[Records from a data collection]
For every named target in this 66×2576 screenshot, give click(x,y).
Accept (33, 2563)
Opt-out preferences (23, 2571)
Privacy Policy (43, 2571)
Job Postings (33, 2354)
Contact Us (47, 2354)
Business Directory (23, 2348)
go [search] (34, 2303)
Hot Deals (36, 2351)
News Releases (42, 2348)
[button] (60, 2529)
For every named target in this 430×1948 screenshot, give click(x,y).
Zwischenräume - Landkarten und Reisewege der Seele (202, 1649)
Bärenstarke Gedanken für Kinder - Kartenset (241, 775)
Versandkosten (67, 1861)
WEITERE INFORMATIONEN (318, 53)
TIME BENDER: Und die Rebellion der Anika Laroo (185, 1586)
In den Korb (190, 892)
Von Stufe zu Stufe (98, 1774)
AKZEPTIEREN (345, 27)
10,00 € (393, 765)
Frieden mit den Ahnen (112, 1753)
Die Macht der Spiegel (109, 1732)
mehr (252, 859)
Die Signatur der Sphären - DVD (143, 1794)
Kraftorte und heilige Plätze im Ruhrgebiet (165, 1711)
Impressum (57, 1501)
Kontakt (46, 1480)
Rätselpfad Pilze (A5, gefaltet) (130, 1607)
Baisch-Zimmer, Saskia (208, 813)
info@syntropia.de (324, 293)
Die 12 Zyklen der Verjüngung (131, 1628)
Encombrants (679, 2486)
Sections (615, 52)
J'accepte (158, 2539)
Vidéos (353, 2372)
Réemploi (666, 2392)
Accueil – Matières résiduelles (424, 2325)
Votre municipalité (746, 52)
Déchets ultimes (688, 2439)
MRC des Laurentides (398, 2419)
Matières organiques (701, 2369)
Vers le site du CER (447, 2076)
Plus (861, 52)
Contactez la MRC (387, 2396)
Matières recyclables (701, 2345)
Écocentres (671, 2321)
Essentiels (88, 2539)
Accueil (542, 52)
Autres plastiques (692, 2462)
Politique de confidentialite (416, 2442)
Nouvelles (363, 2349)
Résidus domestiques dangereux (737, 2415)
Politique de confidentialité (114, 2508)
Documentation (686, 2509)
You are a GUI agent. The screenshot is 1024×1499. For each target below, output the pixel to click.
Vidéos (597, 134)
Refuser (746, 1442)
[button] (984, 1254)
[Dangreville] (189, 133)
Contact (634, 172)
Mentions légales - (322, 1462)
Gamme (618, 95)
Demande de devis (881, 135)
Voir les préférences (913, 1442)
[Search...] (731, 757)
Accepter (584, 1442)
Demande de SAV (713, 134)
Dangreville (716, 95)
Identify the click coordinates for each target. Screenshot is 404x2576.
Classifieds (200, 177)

• TASK DETAILS: Find all lines holding the word "click" in the records above and copy them.

• SOLUTION BELOW:
For every named target in this 66×2576 screenshot, give click(x,y).
For every named target in this 430×1948 screenshot, give click(x,y).
You are a GUI agent. The screenshot is 1024×1499. For each target below, output the pixel to click.
Identify the click coordinates for each target. Screenshot is 404x2576.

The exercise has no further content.